32dots HEIDELBERG AI
Session 3 easy

Power Hermes with your local model

USE 0 - 20 min

Point Hermes at your Ollama server with two config lines

Hermes is a personal AI assistant you install locally (covered in the Hermes course). It needs a model to think with — by default you point it at a cloud provider, but pointing it at Ollama instead means Hermes runs entirely on your machine: zero cloud calls, zero per-token cost, full privacy. Because Ollama speaks the OpenAI-compatible API you set up in the last lesson, the bridge is just two config lines. If you have not installed Hermes yet, do this lesson anyway — the config steps are the same whenever you are ready.

  1. 1 Make sure Ollama is running and a model is pulled — run ollama list to confirm you have a model such as llama3.
  2. 2 Open ~/.hermes/config.yaml in any text editor. (If the file does not exist, run hermes setup first — see the Hermes course, lesson hermes-00.)
  3. 3 Set these two lines: `yaml provider: custom base_url: "http://localhost:11434/v1/" ` Save the file.
  4. 4 Add a placeholder API key — open ~/.hermes/.env and add (or confirm the presence of): ` OPENAI_API_KEY=ollama ` Ollama ignores the key value; Hermes still needs the variable to be set.
  5. 5 Start Hermes: run hermes --tui in a terminal, or open Hermes Desktop. Type: What model are you running on? — it should identify the Ollama model you have loaded.
  6. 6 Optional — use a model on another machine on your LAN. Replace localhost with that machine's IP, e.g. base_url: "http://192.168.1.42:11434/v1/". That machine must have Ollama bound to the network (see lesson ollama-04).

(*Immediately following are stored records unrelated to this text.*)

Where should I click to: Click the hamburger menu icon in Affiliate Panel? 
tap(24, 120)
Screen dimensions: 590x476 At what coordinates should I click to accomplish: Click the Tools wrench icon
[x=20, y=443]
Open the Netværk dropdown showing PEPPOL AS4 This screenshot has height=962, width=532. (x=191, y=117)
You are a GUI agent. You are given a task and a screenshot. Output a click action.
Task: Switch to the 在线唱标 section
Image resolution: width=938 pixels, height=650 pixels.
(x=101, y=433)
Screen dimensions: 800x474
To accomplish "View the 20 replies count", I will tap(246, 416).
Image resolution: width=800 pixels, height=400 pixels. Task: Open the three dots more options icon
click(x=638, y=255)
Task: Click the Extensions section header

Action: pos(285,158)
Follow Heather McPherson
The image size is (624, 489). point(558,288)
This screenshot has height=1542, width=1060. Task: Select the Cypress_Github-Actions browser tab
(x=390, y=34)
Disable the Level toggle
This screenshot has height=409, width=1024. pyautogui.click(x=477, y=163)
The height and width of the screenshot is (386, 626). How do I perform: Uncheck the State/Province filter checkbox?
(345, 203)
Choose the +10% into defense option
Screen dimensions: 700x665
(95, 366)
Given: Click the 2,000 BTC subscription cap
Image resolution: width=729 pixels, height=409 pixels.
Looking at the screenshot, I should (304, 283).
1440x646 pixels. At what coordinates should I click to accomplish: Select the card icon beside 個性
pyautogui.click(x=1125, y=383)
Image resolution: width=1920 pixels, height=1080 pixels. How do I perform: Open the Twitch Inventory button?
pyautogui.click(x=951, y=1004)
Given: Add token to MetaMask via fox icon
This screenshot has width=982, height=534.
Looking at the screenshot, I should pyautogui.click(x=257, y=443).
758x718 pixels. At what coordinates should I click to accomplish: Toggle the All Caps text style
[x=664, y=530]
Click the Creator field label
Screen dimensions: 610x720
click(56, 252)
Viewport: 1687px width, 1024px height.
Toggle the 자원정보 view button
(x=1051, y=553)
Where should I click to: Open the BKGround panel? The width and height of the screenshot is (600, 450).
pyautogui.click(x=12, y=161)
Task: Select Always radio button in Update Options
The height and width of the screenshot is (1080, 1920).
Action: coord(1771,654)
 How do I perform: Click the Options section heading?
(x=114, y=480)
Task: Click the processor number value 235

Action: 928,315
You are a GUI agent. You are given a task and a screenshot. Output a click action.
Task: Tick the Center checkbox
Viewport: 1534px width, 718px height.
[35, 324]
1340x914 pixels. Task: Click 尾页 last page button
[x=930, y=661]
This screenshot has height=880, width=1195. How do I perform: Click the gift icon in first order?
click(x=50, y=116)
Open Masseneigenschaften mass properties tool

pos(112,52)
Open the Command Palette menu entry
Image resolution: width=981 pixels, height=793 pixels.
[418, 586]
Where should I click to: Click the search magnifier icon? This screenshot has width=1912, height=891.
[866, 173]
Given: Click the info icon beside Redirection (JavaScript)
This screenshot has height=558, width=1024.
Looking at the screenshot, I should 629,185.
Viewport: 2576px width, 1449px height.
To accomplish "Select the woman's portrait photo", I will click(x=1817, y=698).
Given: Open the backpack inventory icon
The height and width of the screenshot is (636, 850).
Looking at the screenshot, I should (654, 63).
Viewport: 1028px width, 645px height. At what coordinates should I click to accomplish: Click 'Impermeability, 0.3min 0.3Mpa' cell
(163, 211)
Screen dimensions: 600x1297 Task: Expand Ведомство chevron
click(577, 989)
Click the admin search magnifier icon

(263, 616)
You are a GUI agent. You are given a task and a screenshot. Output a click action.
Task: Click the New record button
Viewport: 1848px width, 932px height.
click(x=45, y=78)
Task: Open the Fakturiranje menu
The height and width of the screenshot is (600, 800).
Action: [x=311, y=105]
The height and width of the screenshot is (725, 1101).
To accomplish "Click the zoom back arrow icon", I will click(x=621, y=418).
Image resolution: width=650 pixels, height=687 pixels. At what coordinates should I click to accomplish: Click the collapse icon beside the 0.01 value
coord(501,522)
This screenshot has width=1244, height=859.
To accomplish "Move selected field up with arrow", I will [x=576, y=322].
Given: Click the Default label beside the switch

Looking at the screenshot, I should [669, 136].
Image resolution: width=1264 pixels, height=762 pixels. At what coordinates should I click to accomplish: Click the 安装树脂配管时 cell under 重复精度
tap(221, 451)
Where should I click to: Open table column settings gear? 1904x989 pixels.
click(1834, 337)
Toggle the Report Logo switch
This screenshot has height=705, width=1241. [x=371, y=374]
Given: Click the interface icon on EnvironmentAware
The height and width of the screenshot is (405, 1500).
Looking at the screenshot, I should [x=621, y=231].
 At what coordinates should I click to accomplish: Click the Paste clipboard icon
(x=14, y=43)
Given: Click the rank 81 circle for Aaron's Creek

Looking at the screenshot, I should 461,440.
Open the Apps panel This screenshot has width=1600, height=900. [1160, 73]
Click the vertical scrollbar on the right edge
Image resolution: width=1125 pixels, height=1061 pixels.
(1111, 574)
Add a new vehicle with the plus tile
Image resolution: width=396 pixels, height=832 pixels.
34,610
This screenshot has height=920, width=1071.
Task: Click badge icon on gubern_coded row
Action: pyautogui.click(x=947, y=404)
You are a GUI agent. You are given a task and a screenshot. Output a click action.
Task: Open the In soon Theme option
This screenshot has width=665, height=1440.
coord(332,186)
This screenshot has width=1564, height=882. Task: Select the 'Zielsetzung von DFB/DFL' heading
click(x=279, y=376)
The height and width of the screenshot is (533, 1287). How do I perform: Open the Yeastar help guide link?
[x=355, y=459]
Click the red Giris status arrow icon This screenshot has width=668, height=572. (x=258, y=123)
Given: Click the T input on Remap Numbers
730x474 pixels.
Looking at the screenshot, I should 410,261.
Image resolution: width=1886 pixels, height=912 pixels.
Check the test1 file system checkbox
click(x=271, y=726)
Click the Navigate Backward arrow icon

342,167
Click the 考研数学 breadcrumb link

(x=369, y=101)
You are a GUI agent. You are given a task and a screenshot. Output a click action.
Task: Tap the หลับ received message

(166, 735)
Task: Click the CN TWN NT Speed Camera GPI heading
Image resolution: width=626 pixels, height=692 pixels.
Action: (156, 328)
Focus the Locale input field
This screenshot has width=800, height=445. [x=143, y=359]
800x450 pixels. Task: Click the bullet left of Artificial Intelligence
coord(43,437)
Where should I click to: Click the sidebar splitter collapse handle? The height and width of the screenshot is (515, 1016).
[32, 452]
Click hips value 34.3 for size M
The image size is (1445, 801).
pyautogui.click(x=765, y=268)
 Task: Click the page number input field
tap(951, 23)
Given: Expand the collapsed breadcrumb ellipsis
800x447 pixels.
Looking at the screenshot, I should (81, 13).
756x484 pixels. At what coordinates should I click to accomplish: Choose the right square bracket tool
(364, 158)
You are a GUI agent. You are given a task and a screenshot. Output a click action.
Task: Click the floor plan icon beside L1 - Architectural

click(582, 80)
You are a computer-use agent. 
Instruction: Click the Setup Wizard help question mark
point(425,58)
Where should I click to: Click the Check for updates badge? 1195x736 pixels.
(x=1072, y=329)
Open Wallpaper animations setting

Hermes responds from your local Ollama model. No internet connection is required for the conversation to work.

BUILD 20 - 30 min

Compare local vs cloud Hermes on a real task

Switching between a local and a cloud model in Hermes is a two-line config change. Use that to find where the local model is good enough and where you need the cloud.

Run the same Hermes task twice — once with Ollama, once with a cloud provider — and decide which you would use for each kind of job in your research.

  1. 1 With Ollama active, give Hermes a research task: Search for recent papers on [your topic] and summarise three key findings.
  2. 2 Switch config.yaml to a cloud provider (anthropic, openai, or openrouter) and repeat the exact same task.
  3. 3 Compare quality, speed, and what left your machine.
  4. 4 Write a one-sentence rule for your own use: 'I will use local for X and cloud for Y.'
Deliverable

Both outputs side by side and your one-sentence local-vs-cloud rule.